[AIM A]:
Answer these from the tobacco history text:
(i) What was the price of tobacco per pound in the 1620s?
(ii) How many pounds of tobacco did England import in 1628?
(iii) What amount had Washington's liabilities reached by the late 1760s?

══ SELECTED EXTRACT

The measure passed the House of Commons although it was defeated in the House of Lords. Despite this defeat the measure eventually was pushed through by proclamation from King James.[9] Ironically King James had very strong opinions against the use of tobacco, pointing to the ill health effects and social impact of those that used tobacco [24] Despite these grievances the King was then able to capture import duties on tobacco and in exchange monopoly power was granted to the merchants.
The measures also prevented any foreign ships from carrying colonial tobacco.[9] This monopolization became extremely profitable and flourished during the 1600s. The economy of Virginia was extremely dependent on the tobacco trade. So much so that subtle shifts in demand and prices dramatically affected the Virginian economy as a whole.[8] This led to several booms and busts related to tobacco. The price of tobacco dropped from 6.50 pennies per pound in the 1620s down to as low as .80 pennies per pound in the 1690s. This downward trending triggered a whole series of crop controls and government sponsored price manipulations throughout the 1600s to try to stabilize pricing, but to no avail.[9]
Cash crop
By the mid 1620s tobacco became the most common commodity for bartering due to the increasing scarcity of gold and silver and the decreasing value of wampum from forgery and overproduction. In order to help with accounting and standardizing trade, colonial government officials would rate tobacco and compare its weight into values of pounds, shillings, and pence.[25] The popularity of American tobacco increased dramatically in the colonial period eventually leading to English goods being traded equally with tobacco. Because England's climate did not allow for the same quality of tobacco as that grown in America, the colonists did not have to worry about scarcity of tobacco. This eventually led to tobacco being the main form of trade with England.
Imports of tobacco into England increased from 60,000 pounds in 1622 to 500,000 pounds in 1628, and to 1,500,000 pounds in 1639. Such dramatic growth in demand for tobacco eventually led to overproduction of the commodity, and in turn extreme devaluation of tobacco. To compensate for the loss of value, farmers would add dirt and leaves to increase the weight, but lowering the quality.[26] From the 1640s to the 1690s the value of tobacco would be highly unstable, government officials would help stabilize tobacco by reducing the amount of tobacco produced, standardizing the size of a tobacco hogshead, and prohibiting shipments of bulk tobacco. Eventually the tobacco currency would stabilize in the early 1700s but would be short lived as farmers started cutting back on growing tobacco. In the 1730s tobacco crops were being replaced with food crops as the colonies moved closer to revolution with England.[8]
American Revolution and New Republic
American tobacco planters, including Jefferson and George Washington, financed their plantations with sizeable loans from London. When tobacco prices dropped precipitously in the 1750s, many plantations struggled to remain financially solvent. Severe debt threatened to unravel colonial power structures and destroy planters’ personal reputations. At his Mount Vernon plantation, Washington saw his liabilities swell to nearly £2000 by the late 1760s.[27] Jefferson, on the verge of losing his own farm, aggressively espoused various conspiracy theories. Though never verified, Jefferson accused London merchants of unfairly depressing tobacco prices and forcing Virginia farmers to take on unsustainable debt loads. In 1786, he remarked:
A powerful engine for this [mercantile profiting] was the giving of good prices and credit to the planter till they got him more immersed in debt than he could pay without selling lands or slaves. They then reduced the prices given for his tobacco so that…they never permitted him to clear off his debt.[19]
The inability to pay what one owed was not just a financial failing, but a moral one. Planters whose operations collapsed were condemned as “sorry farmers” – unable to produce good crops and inept at managing their land, slaves, and assets. Washington excused his situation thusly:
Mischance rather than Misconduct hath been the cause of [my debt]…It is but an irksome thing to a free mind to be always hampered in Debt.[28]
In conjunction with a global financial crisis and growing animosity toward British rule, tobacco interests helped unite disparate colonial players and produced some of the most vocal revolutionaries behind the call for American independence. A spirit of rebellion arose from their claims that insurmountable debts prevented the exercise of basic human freedoms.

════
══ THE DATA

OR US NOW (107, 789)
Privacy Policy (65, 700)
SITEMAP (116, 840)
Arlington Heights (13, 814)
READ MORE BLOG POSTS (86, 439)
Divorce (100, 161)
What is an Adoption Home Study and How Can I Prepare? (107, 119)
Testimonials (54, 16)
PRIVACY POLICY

════

[AIM B]:
Rewrite the listing from the line holding "SITEMAP (116, 840)" through the end of the listing, inclusive, changing "Divorce" to "Family Law" and leaving everything else the same.

[WRITTEN ANSWER A]:
(i) 6.50 pennies per pound
(ii) 500,000 pounds
(iii) Nearly £2000

[WRITTEN ANSWER B]:
SITEMAP (116, 840)
Arlington Heights (13, 814)
READ MORE BLOG POSTS (86, 439)
Family Law (100, 161)
What is an Adoption Home Study and How Can I Prepare? (107, 119)
Testimonials (54, 16)
PRIVACY POLICY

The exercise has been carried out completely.